**Goals:**
1. In the recap of the Tigers' 4-3 win over the White Sox, how does the passage read if you begin at the words "Tigers 4, White", stop after "without an out.", and replace every "Holland" with "the reliever"?
2. Can you put the records into a two-column CSV with the headers request and answer, one row per request, beginning at the line that contains "Open the Dubbed1 preset name selector" and stopping after the line that contains "tap(133, 67)"? Include only those records, put each value in one quoted field, and turn line breaks into spaces.

**Extract to read:**

>>>

Tigers 4, White Sox 3: A rally, and then a bunt

After being kept in check over the course of five innings by erratic-but-talented lefty Tarik Skubal, A.J. Hinch essentially threw the White Sox a lifeline by bringing in Derek Holland, who only has handedness in common.

The first time the White Sox saw their old friend, all four who faced him reached and scored. Today brought more of the same, which was handy since the White Sox trailed 4-1 entering the sixth. Yasmani Grandal singled, Andrew Vaughn doubled, and even when Holland reached the lefty portion of the White Sox lineup, Jake Lamb doubled both runners home, and Zack Collins worked a walk, running Holland’s streak to eight White Sox faced without an out.

It was a little worrisome when Zack Collins tried bunting at points over his at-bat, although given that he’s a lefty, he just might have wanted to make himself useful during a bad matchup. But when Danny Mendick came to the plate and immediately bunted, the move had no such defenses going for it.

It didn’t work out as poorly as it could have, because that’s because we’ve seen the White Sox bunt into a triple play before. It was still on the red side of the scale, because Mendick pushed a bunt right toward charging first baseman Jonathan Schoop, who threw to third in time to get Lamb.

Here was Tony La Russa’s defense of the decision:

Hinch, having received a lifeline of his own, put it to use. He replaced Holland with Kyle Funkhouser, who induced a fielder’s choice and a groundout with his sinker to escape the jam. the White Sox trailed 4-3, and they’d trail 4-3 through the rest of the game, with the only moderately intriguing inning crashing to a halt on a disastrous hit-and-run attempt with Grandal and Yoán Moncada that involved neither hitting nor running.

In the end, the White Sox couldn’t bail out Lucas Giolito, who threw seven innings would’ve looked a lot better if he didn’t allow three homers. He allowed just seven hits and a hit batter while fanning nine, and he threw 76 of his 102 pitches for strikes, getting 22 whiffs along the way.

But he threw a few mistakes — or at least lesser pitches — and the Tigers didn’t miss. Eric Haase accounted for two of the homers and three of the runs. In the second, 1-2 changeup Zack Collins wanted away instead floated belt-high on the inner half, and Haase deposited it well into the left-field seats for a 2-1 lead.

<<<

**Data lines:**
>>>

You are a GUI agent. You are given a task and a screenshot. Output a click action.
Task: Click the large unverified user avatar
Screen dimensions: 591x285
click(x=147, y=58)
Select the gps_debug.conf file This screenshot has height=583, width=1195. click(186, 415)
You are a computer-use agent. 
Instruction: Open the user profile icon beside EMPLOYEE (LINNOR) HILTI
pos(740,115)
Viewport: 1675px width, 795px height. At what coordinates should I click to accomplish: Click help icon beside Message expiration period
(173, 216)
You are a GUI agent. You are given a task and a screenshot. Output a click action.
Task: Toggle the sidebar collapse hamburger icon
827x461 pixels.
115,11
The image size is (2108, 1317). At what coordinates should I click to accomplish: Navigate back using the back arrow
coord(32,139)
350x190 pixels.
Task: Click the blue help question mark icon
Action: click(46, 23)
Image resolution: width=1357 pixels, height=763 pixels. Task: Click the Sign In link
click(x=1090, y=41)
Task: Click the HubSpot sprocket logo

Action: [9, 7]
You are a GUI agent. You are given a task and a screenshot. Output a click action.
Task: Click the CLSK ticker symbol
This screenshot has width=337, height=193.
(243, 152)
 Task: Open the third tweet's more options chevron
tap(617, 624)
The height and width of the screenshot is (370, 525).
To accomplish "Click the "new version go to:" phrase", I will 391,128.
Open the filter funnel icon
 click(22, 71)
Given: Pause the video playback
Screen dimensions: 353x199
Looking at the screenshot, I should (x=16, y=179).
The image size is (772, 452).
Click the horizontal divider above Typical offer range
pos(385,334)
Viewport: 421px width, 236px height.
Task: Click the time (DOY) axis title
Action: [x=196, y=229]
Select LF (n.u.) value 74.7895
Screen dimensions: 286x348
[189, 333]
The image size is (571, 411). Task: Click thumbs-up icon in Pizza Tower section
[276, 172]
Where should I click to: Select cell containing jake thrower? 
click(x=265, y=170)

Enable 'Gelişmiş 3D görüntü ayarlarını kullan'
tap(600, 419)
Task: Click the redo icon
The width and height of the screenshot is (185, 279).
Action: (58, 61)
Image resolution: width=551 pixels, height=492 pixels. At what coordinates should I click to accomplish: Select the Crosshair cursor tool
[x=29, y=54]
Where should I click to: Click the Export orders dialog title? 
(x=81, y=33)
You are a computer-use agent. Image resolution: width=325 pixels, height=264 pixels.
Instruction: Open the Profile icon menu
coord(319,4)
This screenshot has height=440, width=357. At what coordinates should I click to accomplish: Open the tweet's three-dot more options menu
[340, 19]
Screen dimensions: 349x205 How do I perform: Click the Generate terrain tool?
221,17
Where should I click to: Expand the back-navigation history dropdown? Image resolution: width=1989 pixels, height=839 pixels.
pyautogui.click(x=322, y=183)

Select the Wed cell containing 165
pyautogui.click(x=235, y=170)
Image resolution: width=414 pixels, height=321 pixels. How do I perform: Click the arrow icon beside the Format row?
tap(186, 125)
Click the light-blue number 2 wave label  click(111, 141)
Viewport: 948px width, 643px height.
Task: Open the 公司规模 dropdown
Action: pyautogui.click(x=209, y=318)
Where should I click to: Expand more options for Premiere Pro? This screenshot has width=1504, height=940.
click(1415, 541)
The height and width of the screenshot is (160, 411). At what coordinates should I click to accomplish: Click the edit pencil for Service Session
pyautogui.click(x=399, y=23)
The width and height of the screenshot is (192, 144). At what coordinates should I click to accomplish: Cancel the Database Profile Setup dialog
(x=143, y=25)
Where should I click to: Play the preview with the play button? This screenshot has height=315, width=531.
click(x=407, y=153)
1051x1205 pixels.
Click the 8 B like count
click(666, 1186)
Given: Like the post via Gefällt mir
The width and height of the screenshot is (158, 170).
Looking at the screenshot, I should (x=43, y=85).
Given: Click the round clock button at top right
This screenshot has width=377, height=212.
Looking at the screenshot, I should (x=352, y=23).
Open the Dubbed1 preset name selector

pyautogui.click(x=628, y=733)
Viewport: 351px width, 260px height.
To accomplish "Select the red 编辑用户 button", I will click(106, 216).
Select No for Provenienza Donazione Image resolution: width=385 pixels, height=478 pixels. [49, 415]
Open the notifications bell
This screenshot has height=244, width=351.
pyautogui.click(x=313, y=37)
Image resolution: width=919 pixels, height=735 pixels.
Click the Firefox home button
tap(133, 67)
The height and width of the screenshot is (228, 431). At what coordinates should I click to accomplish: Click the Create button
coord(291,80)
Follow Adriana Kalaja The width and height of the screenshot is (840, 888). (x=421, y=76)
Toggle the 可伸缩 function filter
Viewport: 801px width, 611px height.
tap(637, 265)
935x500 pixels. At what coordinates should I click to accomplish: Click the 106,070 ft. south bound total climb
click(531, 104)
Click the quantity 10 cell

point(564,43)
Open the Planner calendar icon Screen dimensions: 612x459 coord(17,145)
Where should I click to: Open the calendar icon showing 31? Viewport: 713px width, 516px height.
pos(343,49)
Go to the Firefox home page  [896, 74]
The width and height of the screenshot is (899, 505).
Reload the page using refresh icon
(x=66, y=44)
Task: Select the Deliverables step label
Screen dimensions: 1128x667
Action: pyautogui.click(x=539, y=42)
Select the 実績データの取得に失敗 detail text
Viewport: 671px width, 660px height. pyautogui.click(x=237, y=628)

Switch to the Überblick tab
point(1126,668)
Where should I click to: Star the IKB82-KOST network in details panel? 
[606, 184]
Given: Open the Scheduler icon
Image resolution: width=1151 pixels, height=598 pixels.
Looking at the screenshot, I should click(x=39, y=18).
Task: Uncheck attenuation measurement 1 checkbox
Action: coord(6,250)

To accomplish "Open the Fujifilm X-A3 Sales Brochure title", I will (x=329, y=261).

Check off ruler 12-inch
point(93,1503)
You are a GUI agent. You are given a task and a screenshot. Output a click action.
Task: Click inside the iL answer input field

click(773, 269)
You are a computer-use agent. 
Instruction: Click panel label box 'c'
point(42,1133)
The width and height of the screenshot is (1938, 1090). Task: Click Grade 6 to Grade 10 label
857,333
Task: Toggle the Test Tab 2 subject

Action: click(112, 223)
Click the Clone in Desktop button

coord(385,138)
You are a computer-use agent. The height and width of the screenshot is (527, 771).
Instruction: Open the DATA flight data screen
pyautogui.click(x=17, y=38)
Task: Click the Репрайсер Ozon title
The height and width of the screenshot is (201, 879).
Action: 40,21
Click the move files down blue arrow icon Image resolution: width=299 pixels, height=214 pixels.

<<<

**Answers:**
1.
Tigers 4, White Sox 3: A rally, and then a bunt

After being kept in check over the course of five innings by erratic-but-talented lefty Tarik Skubal, A.J. Hinch essentially threw the White Sox a lifeline by bringing in Derek the reliever, who only has handedness in common.

The first time the White Sox saw their old friend, all four who faced him reached and scored. Today brought more of the same, which was handy since the White Sox trailed 4-1 entering the sixth. Yasmani Grandal singled, Andrew Vaughn doubled, and even when the reliever reached the lefty portion of the White Sox lineup, Jake Lamb doubled both runners home, and Zack Collins worked a walk, running the reliever’s streak to eight White Sox faced without an out.

2.
request,answer
"Open the Dubbed1 preset name selector","pyautogui.click(x=628, y=733)"
"Viewport: 351px width, 260px height. To accomplish ""Select the red 编辑用户 button"",","I will click(106, 216)."
"Select No for Provenienza Donazione Image resolution: width=385 pixels, height=478 pixels.","[49, 415]"
"Open the notifications bell This screenshot has height=244, width=351.","pyautogui.click(x=313, y=37)"
"Image resolution: width=919 pixels, height=735 pixels. Click the Firefox home button","tap(133, 67)"